Sviluppi significativi si sono avuti per gli elastomeri liquido-cristallini (LCE, Liquid Crystal Elastomer), che, grazie alla combinazione di elasticità entropica del reticolo polimerico e di ordine LC, hanno peculiari proprietà meccaniche e dinamiche. Per es., i LCE cambiano spontaneamente e reversibilmente forma (fino al 400%) con la temperatura attraversando una transizione di fase NI, subiscono variazioni di ordine indotte da stiramento, hanno modulo elastico di Young e rigidità controllabili e modificabili da uno stimolo esterno. L'interesse verso i LCE deriva dal loro potenziale utilizzo come attuatori, anche in micromeccanica e microfluidica, e in applicazioni biomediche (per es., nel settore dei muscoli artificiali). È stata dimostrata la possibilità di indurre rilevanti variazioni di forma (20%) esponendo a luce di opportuna lunghezza d'onda LCE contenenti gruppi fotoresponsivi (azobenzeni che cambiano lunghezza per fotoisomerizzazioni trans-cis) ed è stato mostrato che si può flettere in varie direzioni un foglio LCE di questo tipo per semplice irradiazione con luce polarizzata nelle diverse direzioni. La risposta fotomeccanica è reversibile e riproducibile, con tempi ^∿10 s. La polimerizzazione di strutture colesteriche contenenti mesogeni reattivi con coloranti per laser ha consentito di ottenere gomme LCE, che emettono laser senza una cavità risonante a specchi esterna ma solo sfruttando la banda di riflessione generata dalla periodicità in una dimensione dell'elica colesterica. È affascinante come il colore della luce emessa cambi cambiando il periodo dell'elica, anche per semplice stiramento del LCE.

Display

La grande maggioranza dei display a c. l. (LCD, Liquid Cristal Display) attuali è del tipo twisted nematic (TN), particolarmente del tipo thin film transistor (TFT) in cui ogni elemento indirizzabile del display (pixel) è attivato da almeno un transistor.

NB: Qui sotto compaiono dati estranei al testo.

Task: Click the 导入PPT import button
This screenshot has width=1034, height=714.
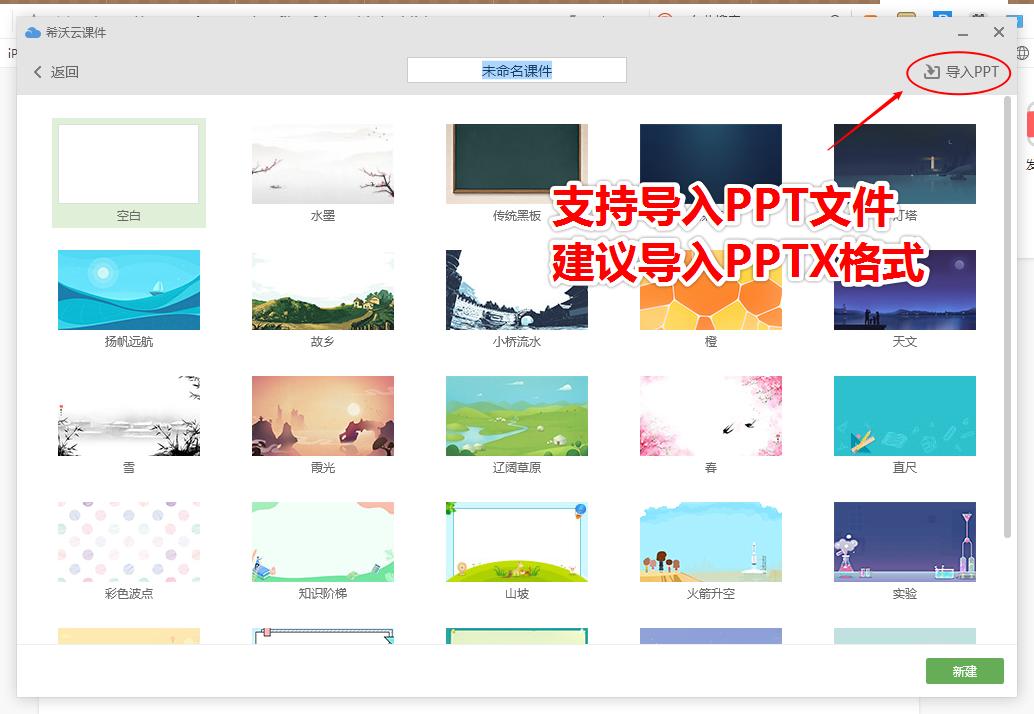Action: pos(957,71)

I vari tipi di display si differenziano per il tipo di allineamento superficiale del c. l. e per la risposta al campo elettrico, ricordando che materiali con anisotropia dielettrica Δε>0 o Δε〈0 si allineano rispettivamente in direzione parallela o perpendicolare al campo.

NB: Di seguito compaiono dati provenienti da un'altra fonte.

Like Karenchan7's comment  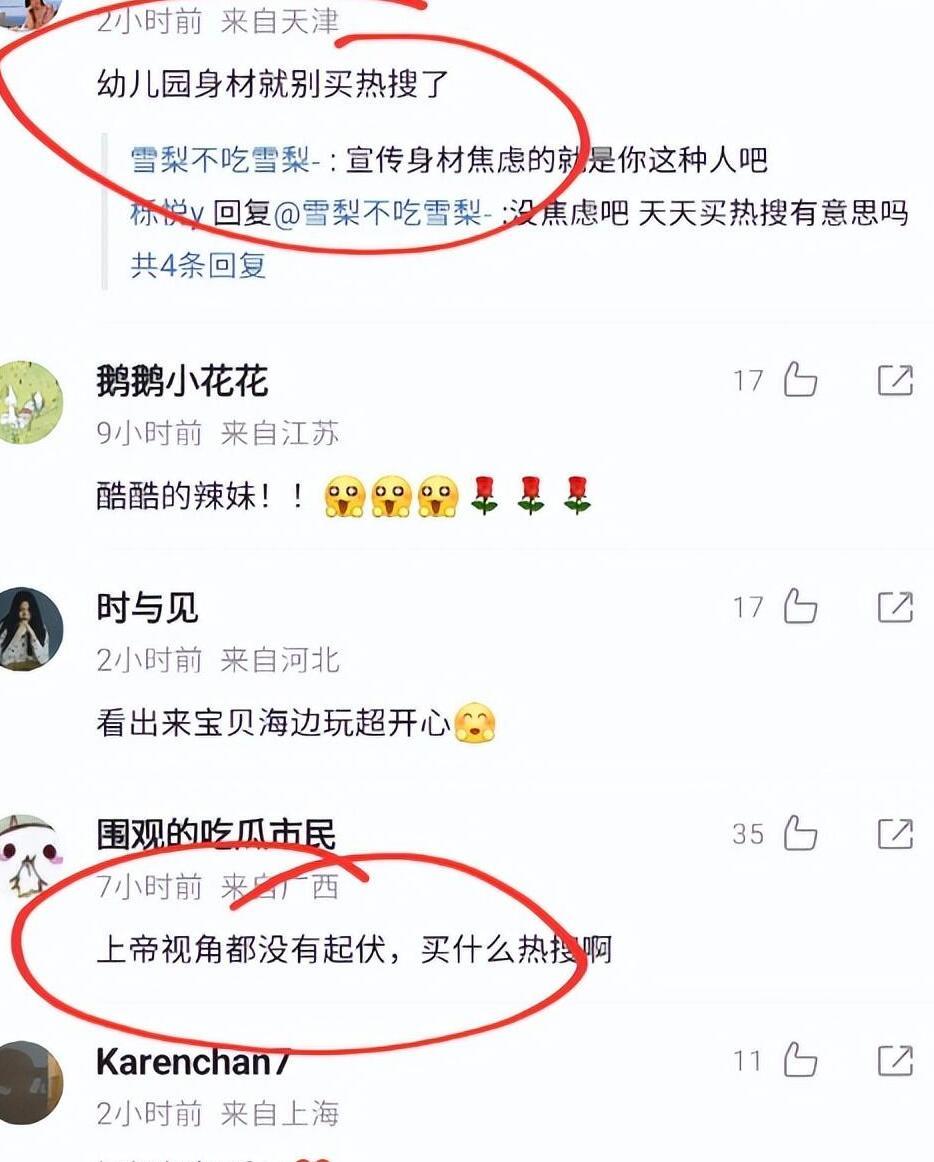(800, 1060)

Nel classico display TN, le superfici G₁, G₂ sono trattate per indurre allineamento planare in due direzioni perpendicolari con una risultante configurazione a elica del c. l. (off) che viene distrutta dall'effetto allineante del campo (on), se il c. l. usato ha Δε>0. Quindi in un TN LCD il pixel lascia passare la luce se off o la blocca se on. Negli ultimi anni altri tipi di display hanno trovato diffusione commerciale, specie per schermi TV di grandi dimensioni, in particolare quelli in plane switching (IPS) e vertical alignment (VA).

fig. 2

In un display IPS le pareti interne superiori e inferiori della cella, G₁ e G₂, sono trattate in modo da indurre allineamento planare delle molecole di c. l. lungo una stessa direzione (x) e gli elettrodi E sono applicati sullo stesso lato (G₂ in fig. 2 a sinistra). Con il pixel off la luce polarizzata da P₂ passa attraverso il dominio uniforme di c. l. ed è bloccata dal polarizzatore P₁. Utilizzando un c. l. con Δε〈0, in on il campo fa ruotare di 90º la direzione di allineamento vicino a G₂ e la configurazione ritorta così ottenuta consente alla luce di attraversare il pixel.

Nella tecnologia VA (fig. 2 a destra) il trattamento di G₁ e G₂ produce un allineamento del c. l. perpendicolare alle superfici (verticale) a parte un leggero pre-tilt, facilitato da apposite protuberanze. Nello stato off il pixel appare quindi buio. In on, scegliendo un c. l. con Δε〈0 le molecole tendono a disporsi orizzontalmente e l'effetto netto è di una direzione angolata che lascia passare la luce.

bibliografia

W. Hamley, Introduction to soft matter: polymers, colloids, amphiphiles and liquid crystals, New York 2000.

P.J. Collings, Liquid crystals: nature's delicate phase of matter, Princeton 2002.

M. Warner, E.M. Terentjev, Liquid crystal elastomers, Oxford 2003.

W. den Boer, Active matrix liquid crystal displays: Fundamentals and applications, Amsterdam 2005.